Anonymous wrote:
Anonymous wrote:Let me "represent to you" the actual topic of this post ("professors") and the actual data, which demonstrates that a tiny slice of all econ post-secondary educators make 200k.
Your first posts stated that it was laughable that a new econ professor would make more than $125K; I corrected you with relevant data and personal experience. Then you chose to pick a fight with me on one of the very few topics I know more about than all but a couple of thousand people alive! And it's fine if you don't believe me; perhaps I'm simply a crazy person who impersonates an economics professor in his/her spare time. I guess it's fine if you don't believe the Cawley study I linked to either; perhaps he's a crazy person who makes up data when he's not busy with his Cornell duties. Same for
this paper, which has a detailed description of the economics job market (table 9 lists new PhD salary quartiles for various types of jobs in 2010 dollars).

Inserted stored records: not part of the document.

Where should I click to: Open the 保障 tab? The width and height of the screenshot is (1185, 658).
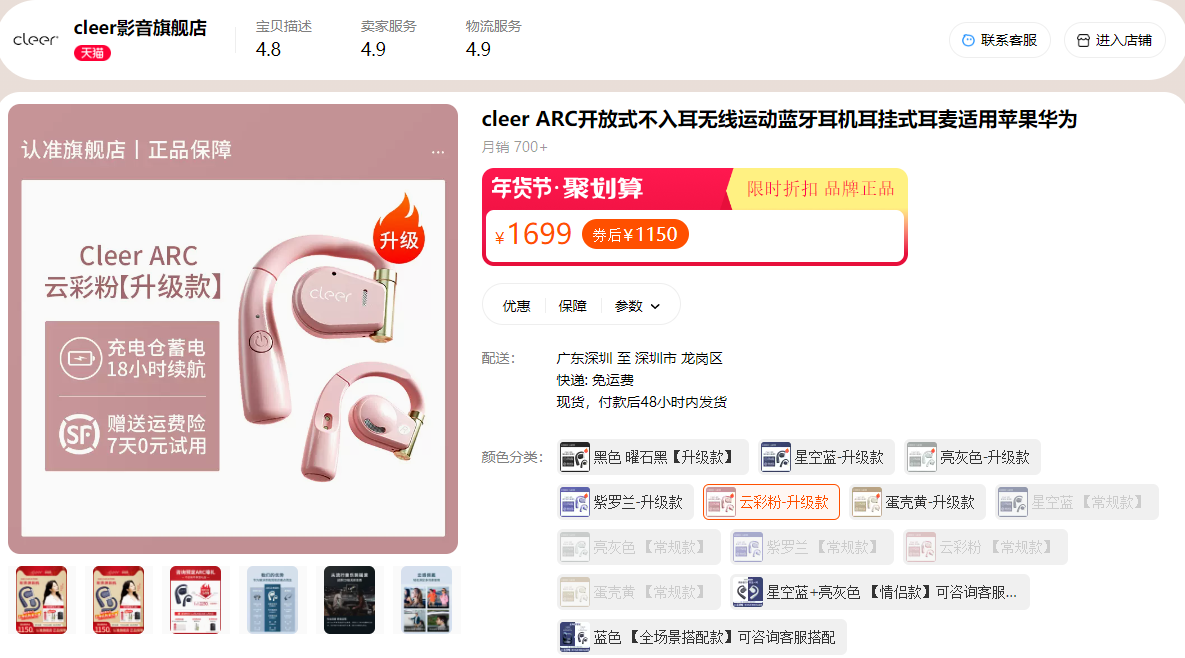(x=572, y=306)
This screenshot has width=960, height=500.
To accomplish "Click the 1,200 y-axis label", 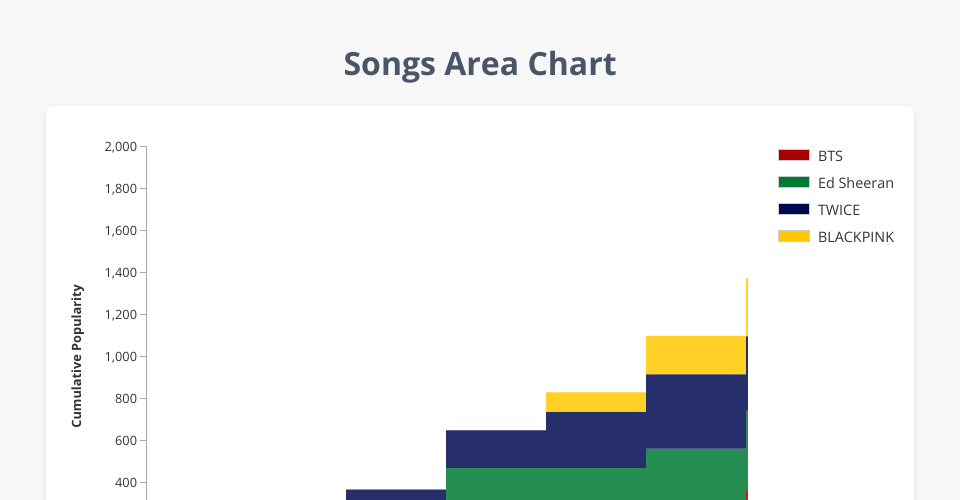I will coord(120,315).
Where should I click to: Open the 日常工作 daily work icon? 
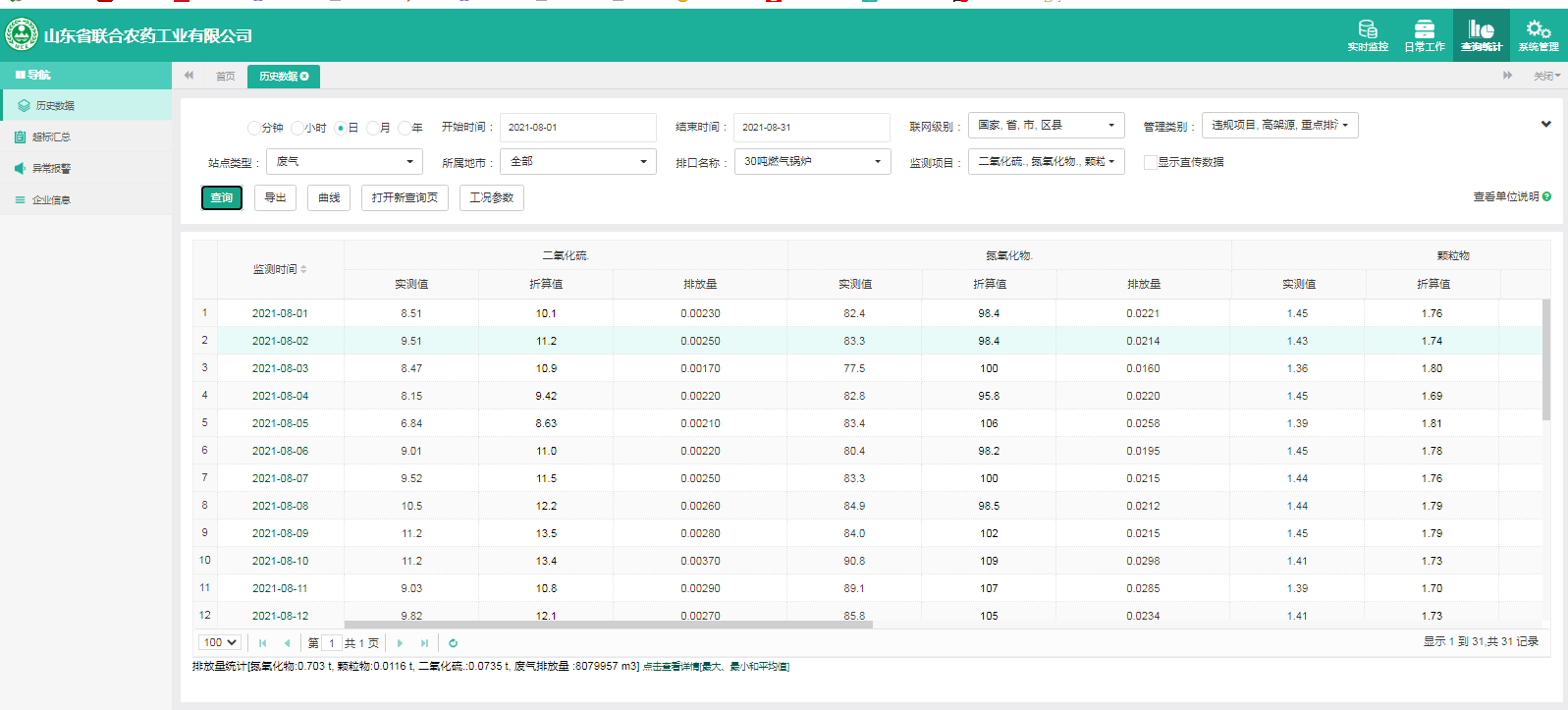(1424, 34)
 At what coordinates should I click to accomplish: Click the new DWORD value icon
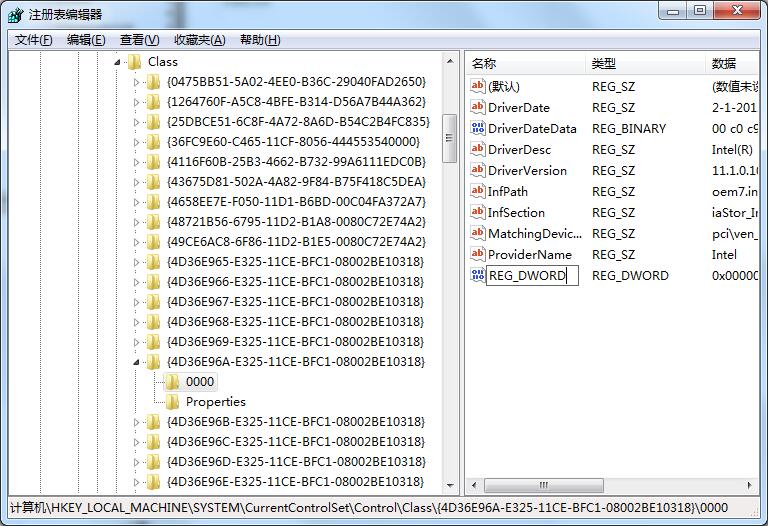(x=478, y=275)
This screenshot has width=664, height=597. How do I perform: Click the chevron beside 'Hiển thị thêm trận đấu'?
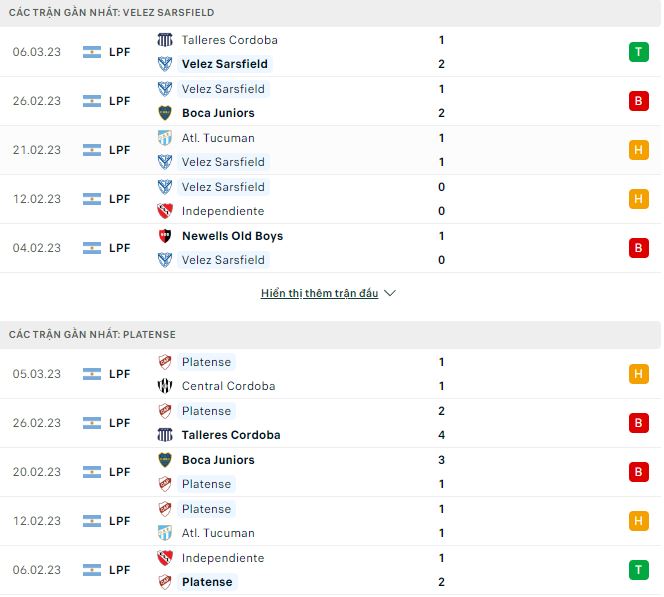390,293
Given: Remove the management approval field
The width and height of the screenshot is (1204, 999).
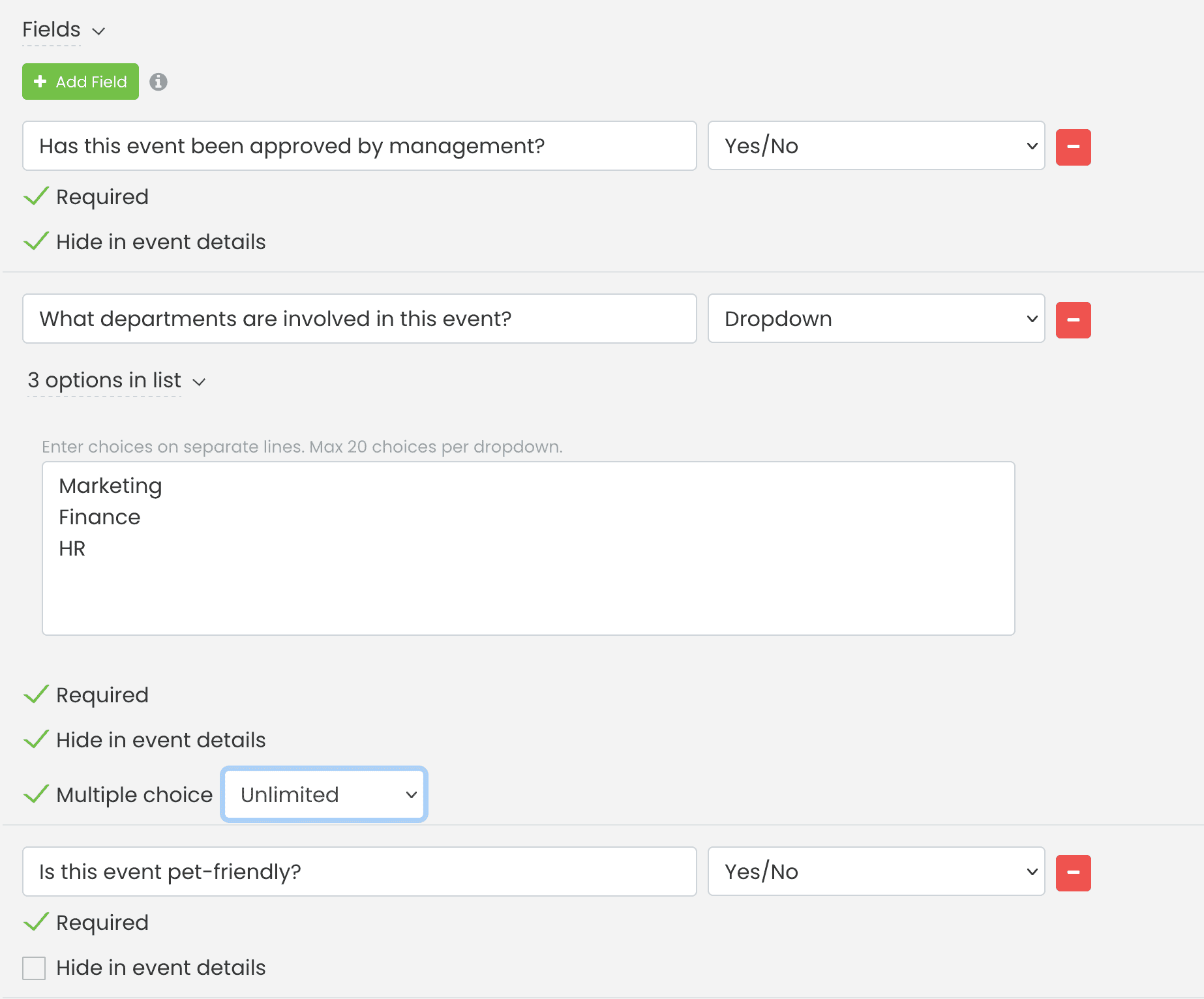Looking at the screenshot, I should 1073,146.
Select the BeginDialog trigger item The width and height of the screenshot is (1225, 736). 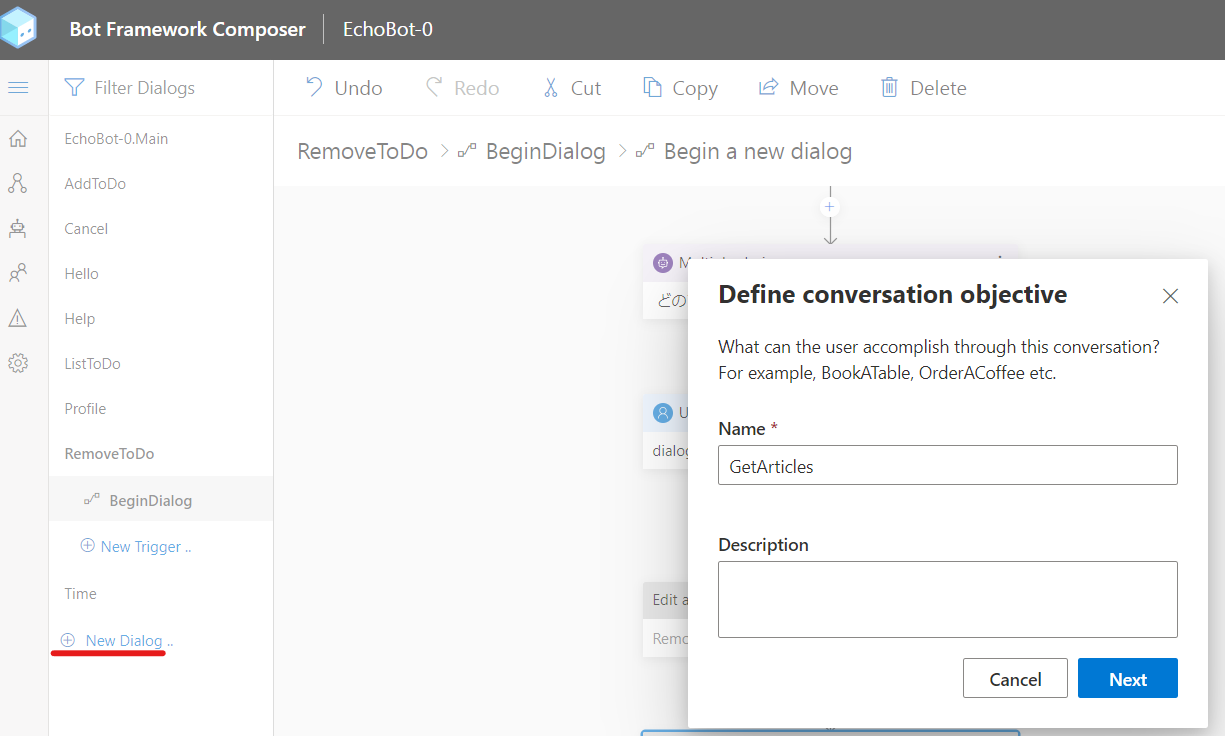point(150,500)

I was interested in posting some of this information because I don't think people realize that a PhD can be a pretty decent investment, depending on field. I'm not disputing (nor confirming) tales of impoverished humanities PhDs struggling to make ends meet while adjuncting. But this simply does not exist for economics PhD students, including those graduating from the weakest programs. As with other relatively well-compensated fields, this is because of relatively richer private sector opportunities.
At any rate, I defer to you for the last word.